Я вышла на улицу. Народ потихонечку расходился.
— У меня три события в году, которые я отмечаю: день рождения погибшей дочки, дату ее смерти и Новый год, — говорит одна из женщин. — Сегодня поеду на кладбище.
Собравшиеся неохотно шли на контакт с журналистами. Воспоминаниями делились единицы.

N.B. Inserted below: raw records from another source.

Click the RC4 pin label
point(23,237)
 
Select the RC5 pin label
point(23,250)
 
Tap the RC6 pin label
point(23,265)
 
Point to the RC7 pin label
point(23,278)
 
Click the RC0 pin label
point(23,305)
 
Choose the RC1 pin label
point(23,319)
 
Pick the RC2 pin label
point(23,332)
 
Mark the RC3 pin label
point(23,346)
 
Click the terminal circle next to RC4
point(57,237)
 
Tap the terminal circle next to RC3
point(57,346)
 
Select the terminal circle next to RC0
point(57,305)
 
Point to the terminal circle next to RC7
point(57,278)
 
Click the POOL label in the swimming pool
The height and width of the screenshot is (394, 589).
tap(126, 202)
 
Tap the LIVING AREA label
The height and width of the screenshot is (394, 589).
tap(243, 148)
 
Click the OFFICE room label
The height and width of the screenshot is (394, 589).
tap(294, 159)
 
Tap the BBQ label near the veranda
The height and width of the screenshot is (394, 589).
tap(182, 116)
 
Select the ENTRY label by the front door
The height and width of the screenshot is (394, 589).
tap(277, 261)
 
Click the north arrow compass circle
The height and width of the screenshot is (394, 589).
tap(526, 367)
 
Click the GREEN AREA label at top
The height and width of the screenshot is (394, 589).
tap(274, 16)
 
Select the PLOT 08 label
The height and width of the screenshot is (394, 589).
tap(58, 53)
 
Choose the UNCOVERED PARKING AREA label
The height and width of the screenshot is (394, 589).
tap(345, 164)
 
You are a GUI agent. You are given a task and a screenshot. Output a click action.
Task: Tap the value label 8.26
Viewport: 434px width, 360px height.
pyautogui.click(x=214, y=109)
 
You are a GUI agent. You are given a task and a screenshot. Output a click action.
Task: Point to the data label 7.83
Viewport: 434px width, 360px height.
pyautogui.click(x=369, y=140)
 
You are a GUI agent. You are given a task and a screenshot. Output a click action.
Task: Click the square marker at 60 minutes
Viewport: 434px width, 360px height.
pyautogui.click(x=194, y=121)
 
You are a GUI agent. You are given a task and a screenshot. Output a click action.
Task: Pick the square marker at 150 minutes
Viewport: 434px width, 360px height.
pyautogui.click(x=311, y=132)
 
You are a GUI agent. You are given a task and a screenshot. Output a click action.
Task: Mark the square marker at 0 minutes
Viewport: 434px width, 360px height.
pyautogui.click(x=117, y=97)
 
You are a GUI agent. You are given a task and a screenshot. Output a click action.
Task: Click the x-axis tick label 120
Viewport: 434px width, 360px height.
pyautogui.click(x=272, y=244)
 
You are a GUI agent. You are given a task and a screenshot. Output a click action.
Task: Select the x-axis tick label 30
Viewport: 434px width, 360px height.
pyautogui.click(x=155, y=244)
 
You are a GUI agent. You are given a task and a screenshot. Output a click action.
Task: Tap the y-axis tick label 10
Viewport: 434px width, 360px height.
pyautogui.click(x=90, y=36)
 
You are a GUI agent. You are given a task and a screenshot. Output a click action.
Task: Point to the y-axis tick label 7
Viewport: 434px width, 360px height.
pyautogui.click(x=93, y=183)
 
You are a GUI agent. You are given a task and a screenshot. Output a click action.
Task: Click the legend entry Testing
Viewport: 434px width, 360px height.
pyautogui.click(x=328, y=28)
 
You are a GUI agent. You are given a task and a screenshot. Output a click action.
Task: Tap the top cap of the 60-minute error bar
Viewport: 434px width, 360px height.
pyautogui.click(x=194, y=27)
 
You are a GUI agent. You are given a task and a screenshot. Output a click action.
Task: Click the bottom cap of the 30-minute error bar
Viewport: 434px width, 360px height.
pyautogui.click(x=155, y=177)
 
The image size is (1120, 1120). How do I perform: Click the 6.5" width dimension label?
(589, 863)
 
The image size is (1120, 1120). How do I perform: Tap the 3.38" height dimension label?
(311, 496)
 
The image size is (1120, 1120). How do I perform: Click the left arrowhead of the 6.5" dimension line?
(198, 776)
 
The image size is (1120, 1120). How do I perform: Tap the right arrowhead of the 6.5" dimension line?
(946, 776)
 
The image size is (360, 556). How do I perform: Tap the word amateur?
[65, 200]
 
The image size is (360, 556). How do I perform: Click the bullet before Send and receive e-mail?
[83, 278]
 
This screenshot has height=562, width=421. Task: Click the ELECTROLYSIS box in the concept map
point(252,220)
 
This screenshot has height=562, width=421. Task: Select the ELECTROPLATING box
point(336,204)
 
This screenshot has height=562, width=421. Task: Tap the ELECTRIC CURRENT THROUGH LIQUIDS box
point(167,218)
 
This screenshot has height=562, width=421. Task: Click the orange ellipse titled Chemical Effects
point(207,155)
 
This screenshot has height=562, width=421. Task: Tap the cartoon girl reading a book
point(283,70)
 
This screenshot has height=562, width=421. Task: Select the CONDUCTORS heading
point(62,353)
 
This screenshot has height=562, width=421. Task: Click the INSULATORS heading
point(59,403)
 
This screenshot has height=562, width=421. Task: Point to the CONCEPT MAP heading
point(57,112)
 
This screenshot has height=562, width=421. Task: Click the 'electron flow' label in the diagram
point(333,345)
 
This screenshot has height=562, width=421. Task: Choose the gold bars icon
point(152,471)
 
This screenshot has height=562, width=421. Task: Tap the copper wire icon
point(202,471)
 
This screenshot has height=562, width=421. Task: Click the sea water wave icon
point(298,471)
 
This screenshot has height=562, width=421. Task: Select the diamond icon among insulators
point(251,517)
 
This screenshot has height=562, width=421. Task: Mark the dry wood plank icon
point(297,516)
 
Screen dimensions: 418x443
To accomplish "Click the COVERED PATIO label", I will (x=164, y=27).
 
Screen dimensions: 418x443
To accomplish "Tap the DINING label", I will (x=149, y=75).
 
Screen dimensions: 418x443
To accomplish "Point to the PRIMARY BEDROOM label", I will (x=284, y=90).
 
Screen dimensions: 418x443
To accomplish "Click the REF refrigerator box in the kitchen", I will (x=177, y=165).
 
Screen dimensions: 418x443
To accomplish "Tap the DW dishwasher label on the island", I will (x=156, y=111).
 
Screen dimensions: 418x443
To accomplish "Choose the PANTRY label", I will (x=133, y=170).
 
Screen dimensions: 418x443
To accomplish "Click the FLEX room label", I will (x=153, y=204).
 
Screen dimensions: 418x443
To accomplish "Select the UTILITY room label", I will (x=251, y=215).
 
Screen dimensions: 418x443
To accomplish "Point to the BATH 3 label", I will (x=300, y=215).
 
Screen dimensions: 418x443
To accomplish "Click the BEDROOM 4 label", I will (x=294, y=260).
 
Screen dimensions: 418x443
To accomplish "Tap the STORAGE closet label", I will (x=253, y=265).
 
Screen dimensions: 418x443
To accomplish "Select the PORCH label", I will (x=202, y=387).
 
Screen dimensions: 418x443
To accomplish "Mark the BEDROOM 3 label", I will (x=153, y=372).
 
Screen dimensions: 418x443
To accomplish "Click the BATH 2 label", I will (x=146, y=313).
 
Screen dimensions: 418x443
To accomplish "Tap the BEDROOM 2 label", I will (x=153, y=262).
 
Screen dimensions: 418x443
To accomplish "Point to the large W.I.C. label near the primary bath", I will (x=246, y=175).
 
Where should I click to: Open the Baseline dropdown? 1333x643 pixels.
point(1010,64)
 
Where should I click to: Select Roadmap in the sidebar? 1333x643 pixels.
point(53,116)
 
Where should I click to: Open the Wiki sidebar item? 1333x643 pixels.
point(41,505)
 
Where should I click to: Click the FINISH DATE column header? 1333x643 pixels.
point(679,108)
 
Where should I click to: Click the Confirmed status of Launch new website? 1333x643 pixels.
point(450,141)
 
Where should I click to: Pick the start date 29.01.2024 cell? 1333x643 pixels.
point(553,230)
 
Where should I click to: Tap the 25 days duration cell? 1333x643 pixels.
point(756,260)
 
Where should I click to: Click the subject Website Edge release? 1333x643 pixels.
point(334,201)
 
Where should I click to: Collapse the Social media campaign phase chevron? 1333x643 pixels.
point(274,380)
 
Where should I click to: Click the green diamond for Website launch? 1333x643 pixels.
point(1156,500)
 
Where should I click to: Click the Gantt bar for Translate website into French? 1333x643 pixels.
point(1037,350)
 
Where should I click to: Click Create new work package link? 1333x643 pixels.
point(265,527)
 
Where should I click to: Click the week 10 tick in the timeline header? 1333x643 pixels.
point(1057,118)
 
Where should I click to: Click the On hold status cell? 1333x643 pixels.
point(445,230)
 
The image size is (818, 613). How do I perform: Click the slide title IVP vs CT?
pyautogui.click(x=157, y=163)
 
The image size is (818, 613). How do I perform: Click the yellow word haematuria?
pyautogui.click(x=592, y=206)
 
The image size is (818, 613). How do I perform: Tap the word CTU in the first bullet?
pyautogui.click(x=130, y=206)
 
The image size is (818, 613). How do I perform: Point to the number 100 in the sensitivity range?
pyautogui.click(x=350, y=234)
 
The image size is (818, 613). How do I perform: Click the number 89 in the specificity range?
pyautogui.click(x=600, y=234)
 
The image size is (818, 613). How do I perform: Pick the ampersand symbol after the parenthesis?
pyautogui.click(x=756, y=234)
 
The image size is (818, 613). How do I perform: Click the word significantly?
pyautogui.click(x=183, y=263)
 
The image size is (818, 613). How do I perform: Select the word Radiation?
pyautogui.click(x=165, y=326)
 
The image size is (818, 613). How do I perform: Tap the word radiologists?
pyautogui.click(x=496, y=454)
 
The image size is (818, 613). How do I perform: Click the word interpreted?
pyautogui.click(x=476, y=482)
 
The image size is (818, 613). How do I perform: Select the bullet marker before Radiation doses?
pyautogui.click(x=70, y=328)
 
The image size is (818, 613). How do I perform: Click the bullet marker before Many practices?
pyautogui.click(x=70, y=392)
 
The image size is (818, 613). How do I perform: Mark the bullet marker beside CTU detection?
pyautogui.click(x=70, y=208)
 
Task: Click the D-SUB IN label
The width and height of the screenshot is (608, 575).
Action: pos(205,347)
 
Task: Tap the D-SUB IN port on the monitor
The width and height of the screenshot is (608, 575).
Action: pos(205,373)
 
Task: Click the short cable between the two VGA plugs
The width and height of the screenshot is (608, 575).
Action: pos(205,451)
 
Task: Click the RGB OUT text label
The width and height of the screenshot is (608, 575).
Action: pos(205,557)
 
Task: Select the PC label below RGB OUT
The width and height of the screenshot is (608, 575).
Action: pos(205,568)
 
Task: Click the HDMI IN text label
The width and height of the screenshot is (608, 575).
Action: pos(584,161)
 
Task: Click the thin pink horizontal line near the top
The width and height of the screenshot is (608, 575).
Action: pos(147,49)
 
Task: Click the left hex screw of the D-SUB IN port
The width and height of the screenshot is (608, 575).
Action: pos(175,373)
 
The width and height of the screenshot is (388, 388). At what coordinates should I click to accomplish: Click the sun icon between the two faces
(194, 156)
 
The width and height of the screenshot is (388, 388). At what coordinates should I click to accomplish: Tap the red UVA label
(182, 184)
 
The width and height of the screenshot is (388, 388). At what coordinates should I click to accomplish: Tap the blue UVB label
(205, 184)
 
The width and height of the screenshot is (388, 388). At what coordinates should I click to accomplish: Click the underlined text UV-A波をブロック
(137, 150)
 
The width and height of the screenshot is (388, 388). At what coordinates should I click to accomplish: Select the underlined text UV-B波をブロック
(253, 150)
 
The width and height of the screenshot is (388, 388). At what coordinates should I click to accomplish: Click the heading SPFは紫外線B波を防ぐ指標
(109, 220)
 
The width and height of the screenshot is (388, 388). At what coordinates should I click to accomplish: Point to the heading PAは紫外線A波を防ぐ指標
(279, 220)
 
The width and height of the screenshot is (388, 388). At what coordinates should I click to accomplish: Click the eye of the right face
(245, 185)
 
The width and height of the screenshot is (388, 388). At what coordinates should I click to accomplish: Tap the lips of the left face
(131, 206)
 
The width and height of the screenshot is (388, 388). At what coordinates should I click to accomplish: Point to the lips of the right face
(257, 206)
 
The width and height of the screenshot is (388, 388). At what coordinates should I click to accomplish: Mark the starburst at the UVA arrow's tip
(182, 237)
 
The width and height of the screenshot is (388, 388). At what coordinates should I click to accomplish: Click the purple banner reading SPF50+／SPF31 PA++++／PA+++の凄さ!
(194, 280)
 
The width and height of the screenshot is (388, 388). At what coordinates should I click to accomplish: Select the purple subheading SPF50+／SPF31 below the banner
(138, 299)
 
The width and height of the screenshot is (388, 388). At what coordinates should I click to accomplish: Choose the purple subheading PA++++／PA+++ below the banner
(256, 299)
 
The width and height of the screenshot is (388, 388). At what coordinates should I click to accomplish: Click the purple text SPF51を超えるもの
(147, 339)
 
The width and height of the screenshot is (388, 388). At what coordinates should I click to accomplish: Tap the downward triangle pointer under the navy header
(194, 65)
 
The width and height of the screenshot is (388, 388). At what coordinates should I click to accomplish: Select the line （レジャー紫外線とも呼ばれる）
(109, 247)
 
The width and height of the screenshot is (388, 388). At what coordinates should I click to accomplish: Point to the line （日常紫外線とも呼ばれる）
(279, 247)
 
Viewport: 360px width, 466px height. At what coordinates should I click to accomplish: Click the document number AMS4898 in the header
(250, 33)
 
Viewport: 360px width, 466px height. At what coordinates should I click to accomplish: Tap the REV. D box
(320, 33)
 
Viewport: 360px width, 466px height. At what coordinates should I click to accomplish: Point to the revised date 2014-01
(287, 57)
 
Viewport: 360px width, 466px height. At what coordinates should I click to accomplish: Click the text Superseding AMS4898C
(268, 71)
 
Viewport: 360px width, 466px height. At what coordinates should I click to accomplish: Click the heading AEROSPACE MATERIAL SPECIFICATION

— Что рассказывать? Как я живу? — женщина держит в руках фотографию дочери. — Моей дочке было 32 года. В тот день у ее сына был день рождения, ему исполнилось 14 лет. Она повела его на спектакль. И погибла. Внук покончил с собой, потому что считал себя виновным в смерти мамы. Теперь у меня нет ни дочери, ни внука. На этом моя жизнь закончилась. Больше сказать нечего.
Рядом останавливается пенсионерка. Телевизионщики попросили женщину вспомнить свою историю.
— Да я не знаю, что говорить, — растерялась женщина. — Можно я скажу, что думаю? Не будете меня ругать? Я потеряла в теракте сына. Он был музыкантом, играл в оркестре. Их восемь человек из оркестра погибло. Все эти годы я никак не могу понять одного, неужели нельзя было решить иначе этот вопрос? Кто в этом виноват? На этот вопрос до сих пор нам не дали ответ. Ничего лишнего я не сказала?
Первая часть мероприятия подошла к концу. Народ отправился в церковь на панихиду по погибшим.
Рядом стояли полицейские. Обсуждали начинки пирожков.
На ступенях перед театральным центром стояли лампадки и лежали красные гвоздики. Именно на этих ступеньках умирали заложники, к которым не успели врачи.